Es gibt viele Faktoren, die zu dieser Abwertung führen, einige sind aufgelistet, andere bleiben im Schatten. Um heute über das Unmittelbare zu sprechen, reicht es aus, sich auf das Alter und die Pandemie zu konzentrieren. Der amtierende Gesundheitsminister verwendet das hochkonnotierte Wort „investieren“, um die Notwendigkeit zu veranschaulichen, zwischen zwei Menschen, einem jungen Menschen und einem älteren Menschen, zu wählen, falls es nur ein Gerät zur künstlichen Beatmung gibt. Seine klare Aussage ist, dass es besser ist, in die Jugend zu „investieren“.

Eine wissenschaftliche These besagt, dass sich ältere Menschen leichter mit dem Covid-19-Virus infizieren, da sie eine geringere Immunität bei gleichzeitig mehr Vorerkrankungen aufweisen. Trotz seiner größeren Fragilität ist es die Kategorie, die am meisten zur Letalität führt. In einigen Fällen kann es sich jedoch um eine falsche Argumentation handeln, die sogar dazu dienen kann, das Vorliegen eines Vorurteils zu bestätigen; unter der Maske der „Fürsorge“: Der alte Mann wird zum Bösewicht statt zum Opfer.

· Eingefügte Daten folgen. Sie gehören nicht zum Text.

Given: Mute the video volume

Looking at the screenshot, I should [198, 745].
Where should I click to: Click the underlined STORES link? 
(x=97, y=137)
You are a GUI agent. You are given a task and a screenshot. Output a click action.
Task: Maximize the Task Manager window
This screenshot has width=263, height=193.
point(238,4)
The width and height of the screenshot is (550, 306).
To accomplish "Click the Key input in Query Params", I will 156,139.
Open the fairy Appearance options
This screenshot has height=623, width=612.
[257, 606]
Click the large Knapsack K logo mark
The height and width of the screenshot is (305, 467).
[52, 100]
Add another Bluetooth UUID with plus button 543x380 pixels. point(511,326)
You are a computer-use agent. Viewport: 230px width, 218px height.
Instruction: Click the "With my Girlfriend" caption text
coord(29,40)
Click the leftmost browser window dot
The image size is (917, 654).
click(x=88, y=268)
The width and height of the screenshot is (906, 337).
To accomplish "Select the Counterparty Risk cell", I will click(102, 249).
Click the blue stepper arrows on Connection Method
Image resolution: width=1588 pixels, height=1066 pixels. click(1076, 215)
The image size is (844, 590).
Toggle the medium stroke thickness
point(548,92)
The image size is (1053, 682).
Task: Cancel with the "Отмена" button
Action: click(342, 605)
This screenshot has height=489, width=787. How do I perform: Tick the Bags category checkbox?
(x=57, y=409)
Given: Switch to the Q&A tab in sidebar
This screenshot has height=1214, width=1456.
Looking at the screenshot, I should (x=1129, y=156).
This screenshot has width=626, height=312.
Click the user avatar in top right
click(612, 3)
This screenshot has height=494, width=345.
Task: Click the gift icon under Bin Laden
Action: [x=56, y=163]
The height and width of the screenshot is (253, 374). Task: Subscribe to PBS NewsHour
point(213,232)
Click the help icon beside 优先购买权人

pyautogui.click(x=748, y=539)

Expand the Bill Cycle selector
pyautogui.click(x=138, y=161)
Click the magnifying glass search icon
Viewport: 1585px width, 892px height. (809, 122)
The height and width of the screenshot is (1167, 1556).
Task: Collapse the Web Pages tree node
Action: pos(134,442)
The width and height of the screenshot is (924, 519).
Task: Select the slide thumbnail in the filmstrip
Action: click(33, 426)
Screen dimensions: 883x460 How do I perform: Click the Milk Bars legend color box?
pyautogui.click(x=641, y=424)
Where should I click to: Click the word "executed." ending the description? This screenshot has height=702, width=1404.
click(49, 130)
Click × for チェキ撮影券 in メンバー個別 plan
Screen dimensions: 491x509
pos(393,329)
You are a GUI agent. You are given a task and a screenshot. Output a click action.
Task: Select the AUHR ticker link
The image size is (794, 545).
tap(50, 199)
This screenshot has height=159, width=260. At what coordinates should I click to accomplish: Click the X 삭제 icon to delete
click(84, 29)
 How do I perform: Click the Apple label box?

In dieser Version ist er derjenige, der das Coronavirus am häufigsten auf andere überträgt und daher isoliert werden muss.

Ich hatte dieses Missverständnis bereits in einigen Zeilen bemerkt, dachte aber, dass diese Interpretation isoliert sei, aber als ich die Zeitungen las, las ich die Bestätigung eines solchen Fehlers, die des „Sündenbocks“. Bei der Erwähnung dieser Vision muss klargestellt werden, dass man für die Isolation ist, aber aus dem richtigen Grund, nämlich der größeren Gebrechlichkeit der älteren Menschen oder ihrer geringeren Widerstandskraft, was nichts mit größerer Virulenz zu tun hat!

Es ist zu erwarten und durchaus wünschenswert, dass alte Menschen sich isolieren, weil sie die Notwendigkeit dazu sehen. Hier tritt die alte Kantsche Frage nach der Aufklärung in den Vordergrund, die „Sapere Aude„, Wagemut zu wissen, der den Einsatz unseres Verstandes erfordert, den wir auch im Alter noch ergänzen. Dies gilt für ältere Menschen und bekräftigt ihre mögliche und wünschenswerte Autonomie, aber es gilt nicht für die Beseitigung der vielleicht tiefer liegenden Gründe für Vorurteile, „die nicht genau wissen, wie weit ihre Wurzeln reichen“ (Schopenhauer), wie ein anderer Philosoph später sagen würde Kant befasst sich mit einem anderen, wenn auch naheliegenden Thema, der Frage der „Individualität“.

*Maria Lucia Cacciola ist pensionierter und leitender Professor am Institut für Philosophie der USP.